Para pedagang menjajakan berbagai kudapan tradisional seperti jenang sum-sum, jenang sapar, jenang procot, klepon, tiwul, sawut, kucur, gatot, jemblem, lepet, sabrang ungu, tape ketan, hingga martabak. Ada juga bubur ayam dengan kuah pedas dan krupuk kluntung khas Singojuruh yang bentuknya cukup unik yakni mirip dengan kerang.

Tidak hanya itu, makanan tradisional lainnya seperti rujak kecut, rujak lontong, dan rujak letok cukup menggugah selera. Makanan paling khas dari Singojuruh adalah geseng bangsong dari Dusun Wijenan Kidul. Makanan ini biasa disebut dengan geseng entog, karena bahan bakunya adalah itik jantan yang berukuran besar.

Geseng bangsong memiliki cita rasa asam pedas. Rasa asamnya berasal dari daun wadung muda yang dapat menghilangkan bau amis daging itik. Pohon wadung sendiri merupakan tanaman liar yang tumbuh di kebuh dan konon tidak dapat dibudidayakan.

Selain daun wadung, bahan lain yang digunakan adalah cabai rawit, cabai merah, kunyit, kemiri, terasi, gula pasir, garam dan minyak goreng. Pada zaman dahulu, kuliner geseng entog ini hanya disajikan saat acara-acara besar, seperti Maulid Nabi Muhammad SAW, Hari Raya Idul Fitri, dan Idul Adha.

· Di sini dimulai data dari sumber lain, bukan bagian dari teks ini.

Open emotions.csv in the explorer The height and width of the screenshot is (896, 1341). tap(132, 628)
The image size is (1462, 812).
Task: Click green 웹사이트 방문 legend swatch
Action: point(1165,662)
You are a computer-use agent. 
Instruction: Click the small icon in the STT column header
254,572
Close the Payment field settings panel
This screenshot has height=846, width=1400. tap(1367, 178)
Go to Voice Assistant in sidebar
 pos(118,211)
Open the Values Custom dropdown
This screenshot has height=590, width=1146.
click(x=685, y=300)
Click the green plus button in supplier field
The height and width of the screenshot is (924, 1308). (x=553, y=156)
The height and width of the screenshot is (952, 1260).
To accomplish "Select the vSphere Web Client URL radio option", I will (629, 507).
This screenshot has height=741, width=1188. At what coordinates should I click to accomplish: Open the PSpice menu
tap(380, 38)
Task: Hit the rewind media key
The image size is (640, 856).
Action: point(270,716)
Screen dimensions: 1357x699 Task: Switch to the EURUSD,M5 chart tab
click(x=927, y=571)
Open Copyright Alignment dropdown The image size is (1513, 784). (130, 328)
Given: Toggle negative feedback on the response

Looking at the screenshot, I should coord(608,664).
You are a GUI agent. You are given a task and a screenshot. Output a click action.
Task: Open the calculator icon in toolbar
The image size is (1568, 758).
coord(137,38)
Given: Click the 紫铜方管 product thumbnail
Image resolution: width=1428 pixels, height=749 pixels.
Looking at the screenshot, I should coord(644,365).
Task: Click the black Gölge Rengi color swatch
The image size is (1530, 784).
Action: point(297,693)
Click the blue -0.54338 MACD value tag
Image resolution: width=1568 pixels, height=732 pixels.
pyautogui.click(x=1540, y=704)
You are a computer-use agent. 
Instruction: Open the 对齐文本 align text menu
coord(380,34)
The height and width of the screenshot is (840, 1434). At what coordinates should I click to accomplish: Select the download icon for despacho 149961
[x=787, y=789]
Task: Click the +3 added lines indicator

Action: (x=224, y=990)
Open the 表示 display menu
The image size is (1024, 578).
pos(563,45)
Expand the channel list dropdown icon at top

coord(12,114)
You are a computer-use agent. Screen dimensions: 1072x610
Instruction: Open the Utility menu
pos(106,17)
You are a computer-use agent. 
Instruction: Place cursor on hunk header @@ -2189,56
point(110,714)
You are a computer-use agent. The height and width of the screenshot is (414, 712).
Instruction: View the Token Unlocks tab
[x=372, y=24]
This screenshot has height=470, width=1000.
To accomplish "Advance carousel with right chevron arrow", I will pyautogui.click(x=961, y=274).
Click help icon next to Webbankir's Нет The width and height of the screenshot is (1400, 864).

Akan tetapi, sekarang semua orang dapat menikmatinya tiap akhir pekan di Pasar Wit-Witan.

Selain itu, di pasar ini ada nasi pecel, sego cawuk, rawon alas, rujak soto, sego terancam, dan sego bejek. Tidak hanya menyantap makanan, Kawan GNFI tentunya juga membutuhkan minuman untuk menyegarkan kerongkongan.

Tidak repot berbekal air dari rumah, semua ada Pasar Wit-Witan. Aneka minuman tradisional yang menyehatkan, seperti temulawak, sinom dan beras kencur tersedia di sini. Jangan lewatkan juga kopi plonco yang menjadi minuman favorit.

Setiap pedagang di Pasar Wit-Witan menjajakan produknya kepada ratusan pengunjung di atas meja lapak yang didesain layaknya rumah gubuk dari bambu. Penampilan para pedagang pun disesuaikan dengan identitas pasar.

Mereka berjualan mengenakan busana adat Osing Banyuwangi. Pedagang perempuan mengenaka atasan kebaya dan bawahan jarit dengan nuansa warna hitam coklat. Sementara itu, pedagang laki-laki memakai baju lurik, ada pula yang berpakaian mirip beskap, ditambah dengan udeng sebagai penutup kepala.

Di lapak penjualnya tertulis 'Cawis Panganan' yang artinya sedia makanan. Wadah jualan mereka pun terbuat dari bambu, daun pisang, dan tempurung kelapa untuk menambah suasana tradisionalnya.

Tempat duduk pengunjung dibuat dari bahan bambu dan sendok yang digunakan dibuat dari kayu. Hal tersebut dinilai ramah lingkungan dan juga untuk mendukung gerakan minim sampah plastik.

Tidak hanya menjadi tempat kulineran, pengunjung juga dapat menikmati kesenian musik angklung, belanja aneka kerajinan tangan, dan foto bersama keluarga di spot yang tersedia. Untuk memberi kesan angker, konsep pasar ini ditambahkan penampakan sosok Mak Lampir. Terdapat juga tampilan dari ciri khas budaya Desa Alasmalang, yaitu 'Kebo-Keboan'.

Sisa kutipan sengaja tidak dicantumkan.